Your objective
Which lines in the listing below contain the word "Ultimate"? Copy each one.
##### Task input
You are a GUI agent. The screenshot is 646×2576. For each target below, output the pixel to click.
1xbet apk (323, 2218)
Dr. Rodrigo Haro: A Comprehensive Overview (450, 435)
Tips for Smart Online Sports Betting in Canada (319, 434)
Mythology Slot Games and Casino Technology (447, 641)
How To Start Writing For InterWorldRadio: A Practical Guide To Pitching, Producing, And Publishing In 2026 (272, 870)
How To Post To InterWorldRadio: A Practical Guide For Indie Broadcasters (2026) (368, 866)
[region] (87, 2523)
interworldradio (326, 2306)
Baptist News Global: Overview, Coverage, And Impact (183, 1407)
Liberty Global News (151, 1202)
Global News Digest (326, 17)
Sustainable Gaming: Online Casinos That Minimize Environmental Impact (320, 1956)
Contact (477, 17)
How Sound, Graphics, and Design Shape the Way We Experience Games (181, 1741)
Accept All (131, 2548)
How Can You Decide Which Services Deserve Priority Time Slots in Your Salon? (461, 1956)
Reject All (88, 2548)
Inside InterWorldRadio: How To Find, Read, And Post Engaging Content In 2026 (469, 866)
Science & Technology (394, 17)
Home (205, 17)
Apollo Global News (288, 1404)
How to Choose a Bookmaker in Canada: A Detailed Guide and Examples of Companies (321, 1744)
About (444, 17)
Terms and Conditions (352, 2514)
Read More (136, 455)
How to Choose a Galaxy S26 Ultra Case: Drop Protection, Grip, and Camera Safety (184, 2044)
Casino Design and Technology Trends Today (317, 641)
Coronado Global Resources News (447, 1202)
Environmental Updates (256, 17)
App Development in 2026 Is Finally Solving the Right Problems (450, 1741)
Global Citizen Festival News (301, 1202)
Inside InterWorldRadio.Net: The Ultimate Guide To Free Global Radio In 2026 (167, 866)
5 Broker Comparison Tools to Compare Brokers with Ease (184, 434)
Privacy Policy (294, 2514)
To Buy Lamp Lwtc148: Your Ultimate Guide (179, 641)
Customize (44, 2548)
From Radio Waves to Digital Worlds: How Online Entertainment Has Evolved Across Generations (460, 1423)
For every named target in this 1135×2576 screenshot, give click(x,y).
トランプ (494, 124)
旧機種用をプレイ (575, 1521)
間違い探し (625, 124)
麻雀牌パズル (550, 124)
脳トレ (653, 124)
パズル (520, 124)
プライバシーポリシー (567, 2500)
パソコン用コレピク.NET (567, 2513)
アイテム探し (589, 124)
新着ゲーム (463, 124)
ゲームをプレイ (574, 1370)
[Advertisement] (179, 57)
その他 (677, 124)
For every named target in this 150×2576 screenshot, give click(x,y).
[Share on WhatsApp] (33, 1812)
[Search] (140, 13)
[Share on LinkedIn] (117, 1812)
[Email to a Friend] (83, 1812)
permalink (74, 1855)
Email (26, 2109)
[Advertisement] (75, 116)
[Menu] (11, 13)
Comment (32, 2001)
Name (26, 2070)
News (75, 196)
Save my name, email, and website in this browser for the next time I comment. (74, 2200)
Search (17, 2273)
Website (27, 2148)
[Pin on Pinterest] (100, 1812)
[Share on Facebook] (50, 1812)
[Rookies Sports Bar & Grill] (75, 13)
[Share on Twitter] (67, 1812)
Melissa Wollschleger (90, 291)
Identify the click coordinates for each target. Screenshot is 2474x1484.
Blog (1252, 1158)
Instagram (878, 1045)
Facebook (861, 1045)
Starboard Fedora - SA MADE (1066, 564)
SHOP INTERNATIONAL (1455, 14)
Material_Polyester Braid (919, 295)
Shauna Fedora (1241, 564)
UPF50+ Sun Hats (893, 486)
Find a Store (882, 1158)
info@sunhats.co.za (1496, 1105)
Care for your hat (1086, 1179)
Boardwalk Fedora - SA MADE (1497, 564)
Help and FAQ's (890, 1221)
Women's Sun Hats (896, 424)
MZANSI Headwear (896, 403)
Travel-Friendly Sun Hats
##########
Task output
Inside InterWorldRadio.Net: The Ultimate Guide To Free Global Radio In 2026 (167, 866)
To Buy Lamp Lwtc148: Your Ultimate Guide (179, 641)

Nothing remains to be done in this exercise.